INPUT ROWS:
>>>>

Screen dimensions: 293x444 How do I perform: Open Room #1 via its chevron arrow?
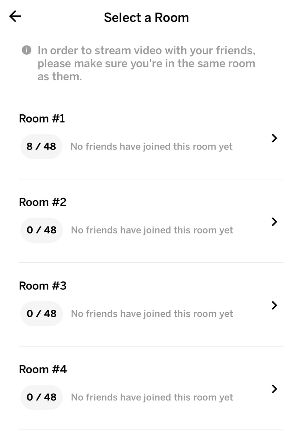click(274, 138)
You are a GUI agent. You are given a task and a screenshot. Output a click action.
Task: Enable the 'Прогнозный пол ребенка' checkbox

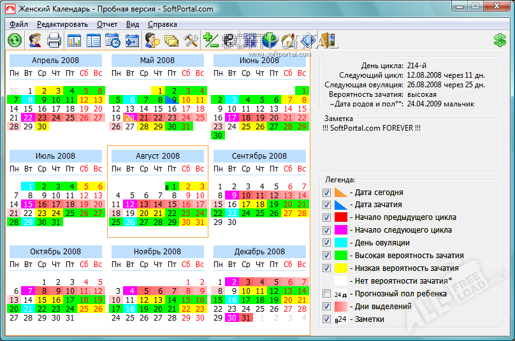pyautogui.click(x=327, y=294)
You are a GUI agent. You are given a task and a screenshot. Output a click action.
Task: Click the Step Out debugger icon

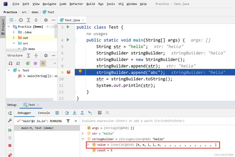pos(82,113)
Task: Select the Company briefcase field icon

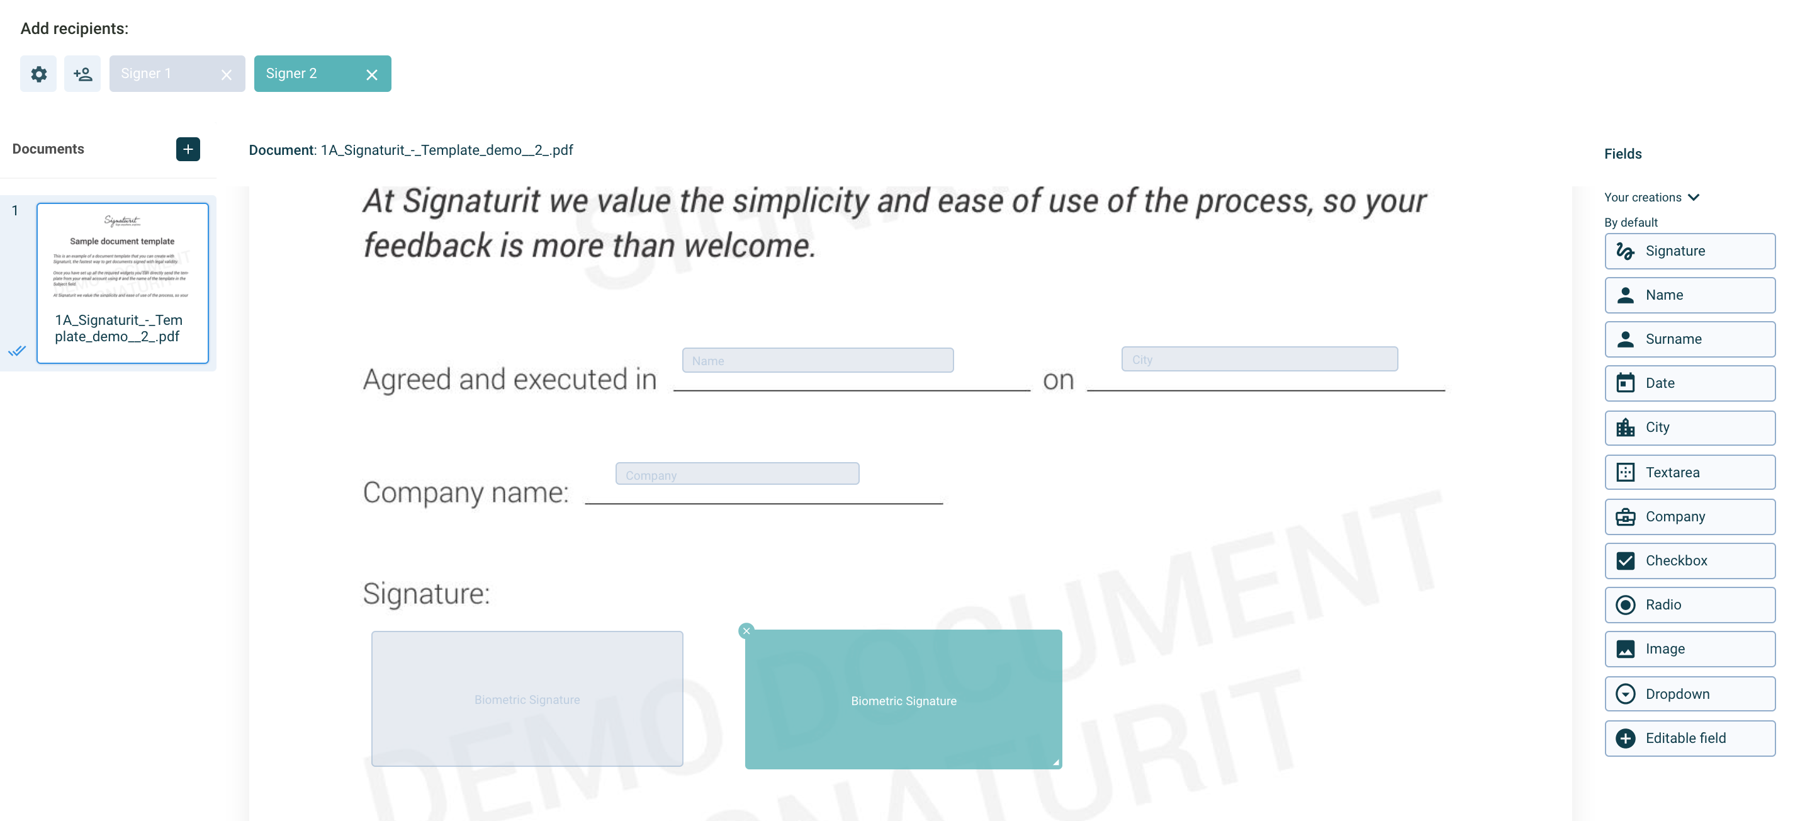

<<<<
>>>>

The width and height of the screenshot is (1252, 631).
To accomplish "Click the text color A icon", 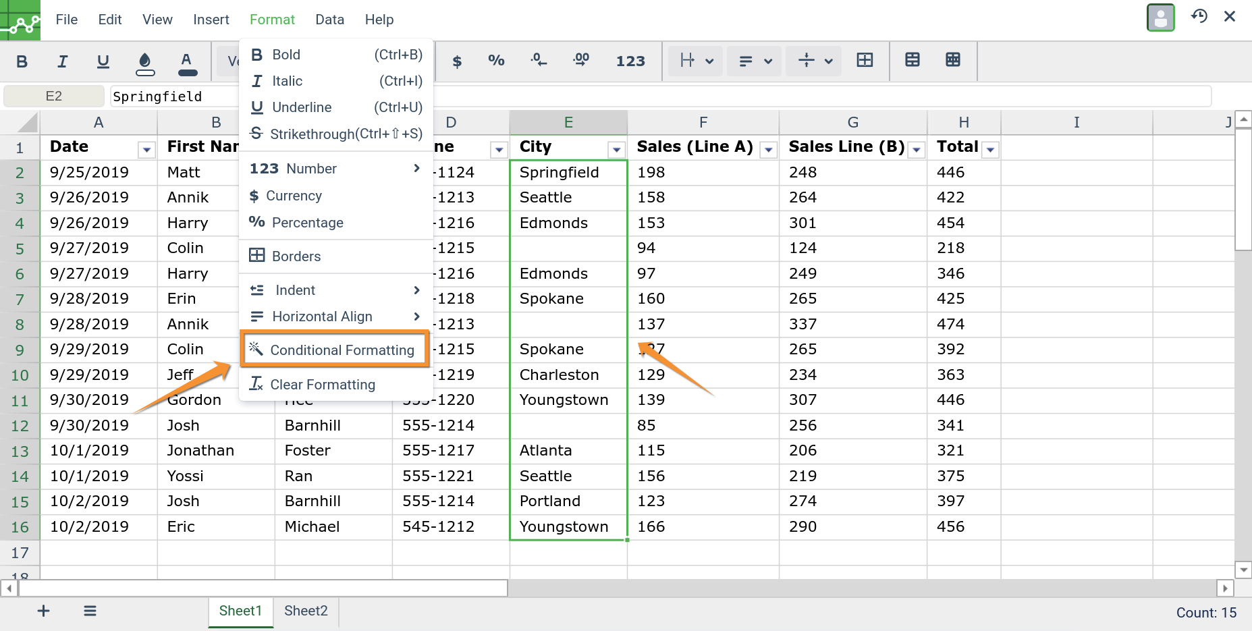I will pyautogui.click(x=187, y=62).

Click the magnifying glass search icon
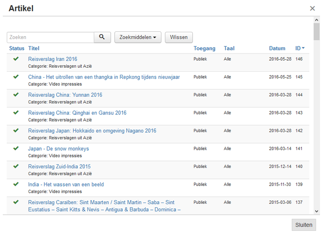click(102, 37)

<<<<
>>>>

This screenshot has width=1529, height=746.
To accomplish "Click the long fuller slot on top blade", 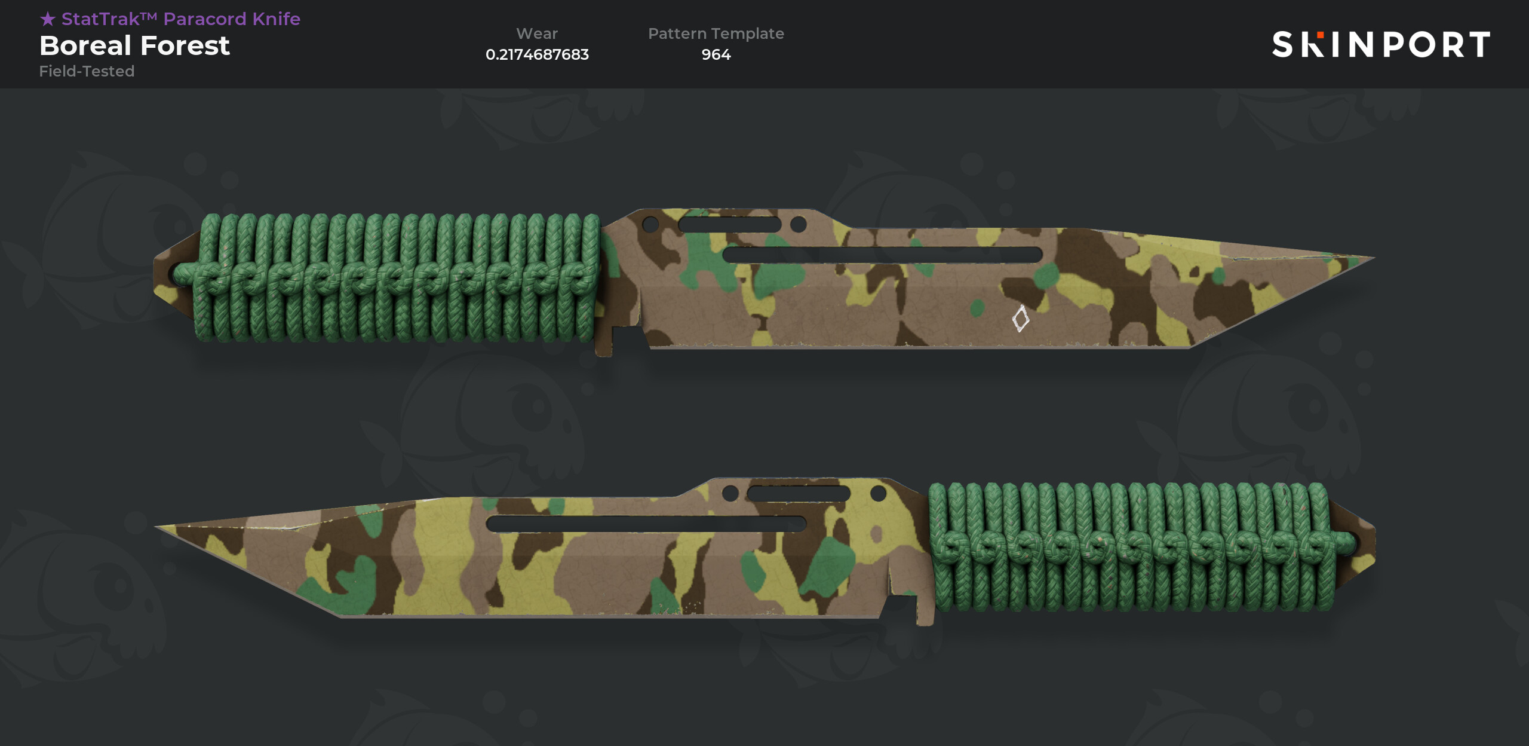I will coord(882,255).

<<<<

THE PROBLEM:
From the records above, pull out everything from the line containing "Screen dimensions: 293x444" down to the line containing "pyautogui.click(x=327, y=294)", reproducing each line exactly. Leave the pictures out.

CORRECT OUTPUT:
Screen dimensions: 293x444 How do I perform: Open Room #1 via its chevron arrow?
click(274, 138)
You are a GUI agent. You are given a task and a screenshot. Output a click action.
Task: Enable the 'Прогнозный пол ребенка' checkbox

pyautogui.click(x=327, y=294)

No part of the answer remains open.